Kehoe's book makes a strong case for the importance of the Atlantic fringe in this process of identity formation and imperial incorporation. In British North America, and in Trinidad, the significant size of the Scottish and Irish Catholic populations ensured local administrations acknowledged and arrived at accommodations with Catholic populations earlier and with more urgency than was conceivable in Georgian Britain. Though Quebec, with its substantial French Catholic population, constituted a special case, Kehoe shows that through this Atlantic fringe rapid population growth that included sizeable Catholic communities hastened measures to instil and protect religious tolerance. Mutually supportive relationships developed between local administrators and ambitious lay Roman Catholic populations as the Irish and Scottish populations, conscious of their political potential, helped shape the emergence of new colonies. Catholics in these environments proved adaptable and embraced multiple identities reflective of their religious backgrounds, national origins and newfound sense of Britishness. In the case of the Irish, increased educational opportunity after 1829 helped expand their reach into empire. The training of religious women fuelled the development of Catholic education that proved vital for the Irish and Scottish settler populations while the high numbers of Irish men undertaking medical training likewise extended the influence of Catholics across the globe.

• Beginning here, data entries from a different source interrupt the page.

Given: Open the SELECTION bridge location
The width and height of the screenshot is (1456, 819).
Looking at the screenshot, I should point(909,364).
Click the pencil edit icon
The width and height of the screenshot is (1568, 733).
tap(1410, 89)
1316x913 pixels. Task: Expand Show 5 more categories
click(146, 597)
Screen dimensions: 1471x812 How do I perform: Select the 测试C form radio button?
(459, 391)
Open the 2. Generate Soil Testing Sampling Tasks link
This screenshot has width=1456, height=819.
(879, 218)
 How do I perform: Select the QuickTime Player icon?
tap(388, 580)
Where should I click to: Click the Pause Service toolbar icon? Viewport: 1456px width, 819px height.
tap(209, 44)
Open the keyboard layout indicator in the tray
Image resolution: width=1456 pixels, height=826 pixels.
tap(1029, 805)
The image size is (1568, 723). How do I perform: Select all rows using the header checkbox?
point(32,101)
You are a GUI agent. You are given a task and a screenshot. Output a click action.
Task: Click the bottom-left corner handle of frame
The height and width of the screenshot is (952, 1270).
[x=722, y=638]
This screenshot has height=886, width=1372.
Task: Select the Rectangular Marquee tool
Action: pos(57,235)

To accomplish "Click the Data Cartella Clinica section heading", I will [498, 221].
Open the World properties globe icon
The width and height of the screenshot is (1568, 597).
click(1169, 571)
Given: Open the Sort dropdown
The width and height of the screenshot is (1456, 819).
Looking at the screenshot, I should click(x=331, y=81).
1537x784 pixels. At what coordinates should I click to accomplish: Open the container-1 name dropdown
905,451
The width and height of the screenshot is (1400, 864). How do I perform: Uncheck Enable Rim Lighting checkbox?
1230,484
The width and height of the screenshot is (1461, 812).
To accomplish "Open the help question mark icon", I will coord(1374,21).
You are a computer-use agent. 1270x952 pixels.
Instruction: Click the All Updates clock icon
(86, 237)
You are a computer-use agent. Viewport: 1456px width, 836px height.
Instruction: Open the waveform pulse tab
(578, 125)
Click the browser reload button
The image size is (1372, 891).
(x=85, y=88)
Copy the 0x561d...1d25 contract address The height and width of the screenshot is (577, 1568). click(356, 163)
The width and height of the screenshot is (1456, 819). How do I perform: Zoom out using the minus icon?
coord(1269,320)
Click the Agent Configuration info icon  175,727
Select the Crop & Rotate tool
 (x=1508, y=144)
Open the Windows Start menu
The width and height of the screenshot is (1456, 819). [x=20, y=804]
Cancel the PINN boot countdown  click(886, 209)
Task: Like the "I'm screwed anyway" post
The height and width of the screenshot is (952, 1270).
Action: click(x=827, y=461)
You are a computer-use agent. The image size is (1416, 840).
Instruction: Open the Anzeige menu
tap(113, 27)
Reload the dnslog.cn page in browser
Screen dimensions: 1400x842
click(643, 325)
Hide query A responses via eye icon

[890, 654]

Conditions did not remain static, either in the Atlantic colonies or the United Kingdom. From as early as the 1820s, the rising power of Irish bishops was evident through this oceanic space, a tendency that became more pronounced in subsequent decades. Drawing upon its diverse colonial case studies, Empire and emancipation skilfully explores the nuances of local interactions between clerical leaders, the laity and colonial administrations. Kehoe shows that in Trinidad French influence, the history of slavery and perceptions of race contributed to the complex relationship between colonial authorities and the church.

Transnational histories have their greatest impact when they destabilise our assumptions about the direction and velocity of historical flows and force us to confront the complex, multi-directional movement of peoples, ideas and materials in the past. Empire and emancipation provides an exemplar of excellent transnational history that challenges us to rethink important questions about the making of British identity and the place of the Irish within the British empire. With its skilful and sustained focus upon these Atlantic colonies, the book makes a compelling case for the importance of the maritime world in Irish history. Its findings also pose new challenges for historians of the global Irish. In Australia, for example, historians of Irish migration and settlement have often taken Catholic Emancipation in 1829 as the watershed for the beginning of a new, more accommodationist colonial environment. Kehoe's study indicates the need to question this assumption and to re-examine the nature and extent of religious interaction across the British Empire in the forty years prior to emancipation.